Ты и правда никогда не видела, чтобы она написала хоть строчку? После твоего письма я заинтересовался, и оказалось, что она написала семь книг. Семь! Моя бабуля старше раза в два, но не смогла бы срифмовать и двух слов, даже если бы от этого зависела судьба мира.
Ты узнала что-нибудь? Не думаю, что ты наткнулась на стихотворение с именем или адресом «Дэйви».
С любовью,
Поль
Беган Милтин, Скай
6 сентября 1940 (какой, кстати, сегодня день?)
Дорогой Поль,
нет, я не нашла в книгах адреса, но между страниц я обнаружила цветы, стебельки трав, комочки шерсти, песчинки.
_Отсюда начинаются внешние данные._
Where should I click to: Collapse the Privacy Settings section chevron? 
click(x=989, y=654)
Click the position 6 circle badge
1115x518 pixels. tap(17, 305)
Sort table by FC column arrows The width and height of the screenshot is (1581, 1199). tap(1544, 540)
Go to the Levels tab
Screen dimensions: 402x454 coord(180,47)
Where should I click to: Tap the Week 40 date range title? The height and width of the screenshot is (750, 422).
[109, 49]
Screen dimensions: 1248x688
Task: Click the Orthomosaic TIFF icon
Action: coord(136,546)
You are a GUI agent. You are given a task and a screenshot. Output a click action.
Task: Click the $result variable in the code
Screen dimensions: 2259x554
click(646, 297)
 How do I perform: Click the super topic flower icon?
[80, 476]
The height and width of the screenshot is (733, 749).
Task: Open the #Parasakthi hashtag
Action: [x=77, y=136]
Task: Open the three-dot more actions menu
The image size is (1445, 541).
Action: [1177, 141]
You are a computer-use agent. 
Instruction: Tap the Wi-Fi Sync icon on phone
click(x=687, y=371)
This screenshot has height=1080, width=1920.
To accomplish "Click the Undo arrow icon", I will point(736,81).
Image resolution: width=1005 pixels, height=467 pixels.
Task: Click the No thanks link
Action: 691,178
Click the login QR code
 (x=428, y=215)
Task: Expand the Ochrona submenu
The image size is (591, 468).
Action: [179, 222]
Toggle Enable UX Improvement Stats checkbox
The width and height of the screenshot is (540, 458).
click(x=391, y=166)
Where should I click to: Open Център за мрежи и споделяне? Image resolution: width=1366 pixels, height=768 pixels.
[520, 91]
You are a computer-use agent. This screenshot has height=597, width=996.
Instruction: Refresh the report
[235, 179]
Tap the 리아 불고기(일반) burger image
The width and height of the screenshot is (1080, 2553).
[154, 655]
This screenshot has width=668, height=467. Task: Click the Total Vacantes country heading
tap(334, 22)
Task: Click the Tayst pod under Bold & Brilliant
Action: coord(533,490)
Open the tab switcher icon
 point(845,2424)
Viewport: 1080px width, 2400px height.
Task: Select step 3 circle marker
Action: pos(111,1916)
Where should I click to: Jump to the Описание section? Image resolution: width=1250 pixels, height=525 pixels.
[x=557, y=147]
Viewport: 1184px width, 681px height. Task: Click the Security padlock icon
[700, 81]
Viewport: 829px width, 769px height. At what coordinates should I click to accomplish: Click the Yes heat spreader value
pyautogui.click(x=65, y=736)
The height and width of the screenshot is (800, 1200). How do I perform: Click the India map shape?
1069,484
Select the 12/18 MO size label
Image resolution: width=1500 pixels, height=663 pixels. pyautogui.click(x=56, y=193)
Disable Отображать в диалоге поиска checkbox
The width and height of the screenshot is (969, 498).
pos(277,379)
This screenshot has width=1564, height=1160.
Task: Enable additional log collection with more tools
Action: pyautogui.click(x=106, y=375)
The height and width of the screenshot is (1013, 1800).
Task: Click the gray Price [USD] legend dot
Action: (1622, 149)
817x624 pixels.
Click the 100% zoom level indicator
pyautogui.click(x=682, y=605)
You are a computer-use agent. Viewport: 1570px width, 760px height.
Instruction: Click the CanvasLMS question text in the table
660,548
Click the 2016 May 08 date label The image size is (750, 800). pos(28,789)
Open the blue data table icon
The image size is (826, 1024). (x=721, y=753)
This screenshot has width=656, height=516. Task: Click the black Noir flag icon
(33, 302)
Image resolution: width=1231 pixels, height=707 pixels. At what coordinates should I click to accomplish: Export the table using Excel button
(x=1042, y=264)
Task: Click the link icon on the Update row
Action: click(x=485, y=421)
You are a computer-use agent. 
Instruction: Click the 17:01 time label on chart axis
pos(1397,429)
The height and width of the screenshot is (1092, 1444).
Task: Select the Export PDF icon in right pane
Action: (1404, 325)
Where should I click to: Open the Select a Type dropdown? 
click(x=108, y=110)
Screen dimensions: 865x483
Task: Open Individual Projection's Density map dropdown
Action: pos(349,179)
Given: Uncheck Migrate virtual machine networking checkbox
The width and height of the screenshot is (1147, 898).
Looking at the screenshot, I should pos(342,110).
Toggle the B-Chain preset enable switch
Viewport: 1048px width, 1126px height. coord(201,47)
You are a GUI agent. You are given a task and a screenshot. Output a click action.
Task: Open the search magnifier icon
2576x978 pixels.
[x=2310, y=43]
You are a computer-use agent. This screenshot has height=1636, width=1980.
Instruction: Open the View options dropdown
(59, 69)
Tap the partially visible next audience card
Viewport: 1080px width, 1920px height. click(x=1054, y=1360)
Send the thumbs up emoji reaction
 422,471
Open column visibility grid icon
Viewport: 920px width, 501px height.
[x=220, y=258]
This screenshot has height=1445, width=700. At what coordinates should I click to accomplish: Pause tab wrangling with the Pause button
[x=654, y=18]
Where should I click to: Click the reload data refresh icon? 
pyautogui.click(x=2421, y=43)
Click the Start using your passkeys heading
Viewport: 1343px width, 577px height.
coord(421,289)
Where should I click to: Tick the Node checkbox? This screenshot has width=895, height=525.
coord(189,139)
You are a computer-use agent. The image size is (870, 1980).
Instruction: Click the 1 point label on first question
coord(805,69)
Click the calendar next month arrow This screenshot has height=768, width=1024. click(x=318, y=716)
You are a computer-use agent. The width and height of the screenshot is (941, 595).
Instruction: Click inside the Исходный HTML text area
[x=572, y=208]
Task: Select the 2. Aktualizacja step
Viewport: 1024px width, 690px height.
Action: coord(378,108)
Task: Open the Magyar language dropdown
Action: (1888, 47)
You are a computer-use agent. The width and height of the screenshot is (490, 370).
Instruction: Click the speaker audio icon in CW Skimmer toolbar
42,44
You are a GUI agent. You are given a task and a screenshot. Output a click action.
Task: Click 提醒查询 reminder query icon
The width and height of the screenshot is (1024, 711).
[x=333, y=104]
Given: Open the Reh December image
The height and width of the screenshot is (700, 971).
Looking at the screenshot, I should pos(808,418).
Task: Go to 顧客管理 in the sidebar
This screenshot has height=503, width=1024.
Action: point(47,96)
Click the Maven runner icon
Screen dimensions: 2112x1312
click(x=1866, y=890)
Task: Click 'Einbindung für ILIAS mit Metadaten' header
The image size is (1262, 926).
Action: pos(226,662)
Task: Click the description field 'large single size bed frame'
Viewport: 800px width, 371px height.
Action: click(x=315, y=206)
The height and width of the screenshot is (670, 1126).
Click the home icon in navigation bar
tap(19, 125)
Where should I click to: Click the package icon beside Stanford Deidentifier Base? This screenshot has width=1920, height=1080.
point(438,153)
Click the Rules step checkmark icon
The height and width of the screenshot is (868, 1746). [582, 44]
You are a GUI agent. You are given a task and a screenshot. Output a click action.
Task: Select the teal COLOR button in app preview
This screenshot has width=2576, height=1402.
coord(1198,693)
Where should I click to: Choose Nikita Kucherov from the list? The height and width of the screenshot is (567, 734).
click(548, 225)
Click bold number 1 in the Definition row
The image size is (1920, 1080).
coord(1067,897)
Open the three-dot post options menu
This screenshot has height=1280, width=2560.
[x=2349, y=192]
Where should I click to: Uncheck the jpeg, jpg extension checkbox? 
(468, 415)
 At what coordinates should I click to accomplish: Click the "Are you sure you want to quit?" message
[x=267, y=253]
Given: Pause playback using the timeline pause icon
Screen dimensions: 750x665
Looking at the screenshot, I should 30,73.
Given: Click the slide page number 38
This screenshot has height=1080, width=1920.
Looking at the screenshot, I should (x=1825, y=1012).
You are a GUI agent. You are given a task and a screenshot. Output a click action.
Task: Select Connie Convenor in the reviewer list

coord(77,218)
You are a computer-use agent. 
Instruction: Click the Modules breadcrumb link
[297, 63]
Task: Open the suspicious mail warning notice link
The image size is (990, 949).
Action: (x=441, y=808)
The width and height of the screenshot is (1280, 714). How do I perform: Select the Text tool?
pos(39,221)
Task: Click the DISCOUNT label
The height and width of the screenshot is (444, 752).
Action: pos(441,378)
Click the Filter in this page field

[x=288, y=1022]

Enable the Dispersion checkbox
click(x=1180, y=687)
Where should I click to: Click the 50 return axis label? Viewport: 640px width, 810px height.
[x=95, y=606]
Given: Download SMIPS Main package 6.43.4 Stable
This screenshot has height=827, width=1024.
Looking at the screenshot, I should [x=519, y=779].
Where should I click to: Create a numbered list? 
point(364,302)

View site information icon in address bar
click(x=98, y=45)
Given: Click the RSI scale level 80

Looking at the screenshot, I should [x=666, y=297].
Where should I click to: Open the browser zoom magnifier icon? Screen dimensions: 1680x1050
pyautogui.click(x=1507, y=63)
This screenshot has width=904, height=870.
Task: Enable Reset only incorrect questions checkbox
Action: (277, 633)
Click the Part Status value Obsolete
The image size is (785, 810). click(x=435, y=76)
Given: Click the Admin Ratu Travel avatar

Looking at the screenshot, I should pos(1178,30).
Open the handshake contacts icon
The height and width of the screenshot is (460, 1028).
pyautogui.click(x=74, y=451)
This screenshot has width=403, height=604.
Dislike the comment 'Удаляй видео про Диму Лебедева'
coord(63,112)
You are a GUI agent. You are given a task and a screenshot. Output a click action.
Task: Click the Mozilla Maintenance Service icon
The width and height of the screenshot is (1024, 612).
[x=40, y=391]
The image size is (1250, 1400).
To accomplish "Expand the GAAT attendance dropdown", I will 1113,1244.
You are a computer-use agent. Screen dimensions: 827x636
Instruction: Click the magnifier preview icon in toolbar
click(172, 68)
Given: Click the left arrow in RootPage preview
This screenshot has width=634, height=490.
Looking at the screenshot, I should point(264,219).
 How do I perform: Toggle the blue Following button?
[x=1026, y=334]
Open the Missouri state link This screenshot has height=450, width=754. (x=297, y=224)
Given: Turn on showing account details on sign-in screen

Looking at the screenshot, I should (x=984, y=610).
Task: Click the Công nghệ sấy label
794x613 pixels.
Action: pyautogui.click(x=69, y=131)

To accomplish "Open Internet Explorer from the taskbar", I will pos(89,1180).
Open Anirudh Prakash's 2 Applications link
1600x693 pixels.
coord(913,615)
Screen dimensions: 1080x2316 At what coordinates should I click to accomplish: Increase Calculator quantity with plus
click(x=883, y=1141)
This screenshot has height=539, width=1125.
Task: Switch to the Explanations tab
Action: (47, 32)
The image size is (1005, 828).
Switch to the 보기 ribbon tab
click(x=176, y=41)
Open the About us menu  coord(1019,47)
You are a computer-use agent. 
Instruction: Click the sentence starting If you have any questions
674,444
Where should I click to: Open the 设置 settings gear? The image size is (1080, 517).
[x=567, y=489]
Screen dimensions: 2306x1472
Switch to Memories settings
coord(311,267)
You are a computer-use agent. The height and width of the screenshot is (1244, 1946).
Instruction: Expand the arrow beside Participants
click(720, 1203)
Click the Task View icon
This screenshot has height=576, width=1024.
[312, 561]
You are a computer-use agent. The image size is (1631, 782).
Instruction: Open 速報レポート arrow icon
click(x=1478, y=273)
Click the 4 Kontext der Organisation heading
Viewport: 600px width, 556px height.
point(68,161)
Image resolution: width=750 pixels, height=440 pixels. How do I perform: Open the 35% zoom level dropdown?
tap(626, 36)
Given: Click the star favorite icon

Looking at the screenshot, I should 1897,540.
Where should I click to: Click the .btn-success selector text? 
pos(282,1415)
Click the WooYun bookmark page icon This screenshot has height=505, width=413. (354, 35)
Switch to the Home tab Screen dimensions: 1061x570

Похоже, мама бродила с книгами по острову и вкладывала в них все, что находила.
В ее последней книге, «Из хаоса», под слегка помятой красной обложкой лежали фотокарточки. На одной широко улыбается веселый юноша в клетчатом пиджаке. На второй темноволосая женщина в легком светлом платье сидит в окружении цветов и мечтательно смотрит в камеру. На следующей тот же юноша, но уже в мантии и академической шапочке, гордо подняв подбородок, стоит рядом с тонким деревцем.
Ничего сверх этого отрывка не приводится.